==== DATASET ENTRIES ====
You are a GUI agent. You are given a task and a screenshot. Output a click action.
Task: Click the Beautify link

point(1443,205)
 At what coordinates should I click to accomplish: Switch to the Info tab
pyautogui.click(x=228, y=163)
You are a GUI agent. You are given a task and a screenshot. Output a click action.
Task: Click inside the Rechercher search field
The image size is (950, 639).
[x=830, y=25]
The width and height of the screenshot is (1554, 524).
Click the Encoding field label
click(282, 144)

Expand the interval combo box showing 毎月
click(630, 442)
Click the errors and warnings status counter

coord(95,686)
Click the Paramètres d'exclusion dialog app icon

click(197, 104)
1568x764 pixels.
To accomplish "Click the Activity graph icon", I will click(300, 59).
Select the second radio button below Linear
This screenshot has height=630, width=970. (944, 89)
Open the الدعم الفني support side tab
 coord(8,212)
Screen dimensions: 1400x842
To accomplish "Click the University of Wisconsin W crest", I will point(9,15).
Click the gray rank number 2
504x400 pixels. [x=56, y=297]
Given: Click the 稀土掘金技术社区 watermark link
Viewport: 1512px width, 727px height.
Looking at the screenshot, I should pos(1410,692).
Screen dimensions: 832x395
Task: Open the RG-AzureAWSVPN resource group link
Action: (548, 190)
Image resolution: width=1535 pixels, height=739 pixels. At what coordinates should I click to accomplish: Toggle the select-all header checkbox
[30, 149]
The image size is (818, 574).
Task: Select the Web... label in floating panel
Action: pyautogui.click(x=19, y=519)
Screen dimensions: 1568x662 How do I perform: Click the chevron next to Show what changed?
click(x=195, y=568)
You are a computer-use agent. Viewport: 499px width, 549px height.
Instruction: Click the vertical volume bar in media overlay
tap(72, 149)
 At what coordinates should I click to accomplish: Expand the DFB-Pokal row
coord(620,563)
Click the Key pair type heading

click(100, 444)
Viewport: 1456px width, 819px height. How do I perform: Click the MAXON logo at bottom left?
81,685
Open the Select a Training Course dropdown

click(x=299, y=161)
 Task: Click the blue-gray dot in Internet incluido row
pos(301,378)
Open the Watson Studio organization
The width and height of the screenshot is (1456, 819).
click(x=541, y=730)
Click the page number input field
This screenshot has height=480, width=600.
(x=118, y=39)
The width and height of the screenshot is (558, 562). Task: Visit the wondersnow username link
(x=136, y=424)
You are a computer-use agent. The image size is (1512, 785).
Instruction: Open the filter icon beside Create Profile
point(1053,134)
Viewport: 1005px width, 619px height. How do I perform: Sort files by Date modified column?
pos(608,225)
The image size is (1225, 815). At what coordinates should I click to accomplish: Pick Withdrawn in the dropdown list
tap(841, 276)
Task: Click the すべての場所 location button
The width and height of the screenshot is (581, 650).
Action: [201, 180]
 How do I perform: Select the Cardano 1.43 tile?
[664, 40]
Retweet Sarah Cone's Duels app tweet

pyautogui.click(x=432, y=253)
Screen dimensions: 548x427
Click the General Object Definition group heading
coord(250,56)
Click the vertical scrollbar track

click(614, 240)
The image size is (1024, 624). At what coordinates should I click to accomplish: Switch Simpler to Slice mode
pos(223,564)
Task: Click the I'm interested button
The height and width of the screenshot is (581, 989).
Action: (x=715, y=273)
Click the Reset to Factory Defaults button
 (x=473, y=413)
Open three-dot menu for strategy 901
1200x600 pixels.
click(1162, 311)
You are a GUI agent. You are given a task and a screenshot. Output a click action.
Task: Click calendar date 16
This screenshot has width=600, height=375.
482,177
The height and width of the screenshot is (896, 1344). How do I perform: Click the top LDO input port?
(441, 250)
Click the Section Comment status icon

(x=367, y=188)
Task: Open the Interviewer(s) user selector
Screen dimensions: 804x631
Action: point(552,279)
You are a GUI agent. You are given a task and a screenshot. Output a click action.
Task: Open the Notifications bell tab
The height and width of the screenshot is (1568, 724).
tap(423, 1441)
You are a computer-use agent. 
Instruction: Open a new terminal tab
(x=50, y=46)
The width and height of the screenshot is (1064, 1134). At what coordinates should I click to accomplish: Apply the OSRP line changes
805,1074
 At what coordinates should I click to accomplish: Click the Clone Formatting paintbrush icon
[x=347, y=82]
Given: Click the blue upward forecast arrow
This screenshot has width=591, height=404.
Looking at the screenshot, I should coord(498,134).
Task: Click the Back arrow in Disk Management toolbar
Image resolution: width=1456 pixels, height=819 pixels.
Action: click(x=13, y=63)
====
§ **YOUR TASK**:
Rewrite the items starting with the line that contains "The width and height of the screenshot is (558, 562)." and going on through the line that contains "coord(250,56)", with "dropdown list" changed to "drop-down menu" and nothing else altered.

§ **OUTPUT OF THE TASK**:
The width and height of the screenshot is (558, 562). Task: Visit the wondersnow username link
(x=136, y=424)
You are a computer-use agent. The image size is (1512, 785).
Instruction: Open the filter icon beside Create Profile
point(1053,134)
Viewport: 1005px width, 619px height. How do I perform: Sort files by Date modified column?
pos(608,225)
The image size is (1225, 815). At what coordinates should I click to accomplish: Pick Withdrawn in the drop-down menu
tap(841, 276)
Task: Click the すべての場所 location button
The width and height of the screenshot is (581, 650).
Action: [201, 180]
 How do I perform: Select the Cardano 1.43 tile?
[664, 40]
Retweet Sarah Cone's Duels app tweet

pyautogui.click(x=432, y=253)
Screen dimensions: 548x427
Click the General Object Definition group heading
coord(250,56)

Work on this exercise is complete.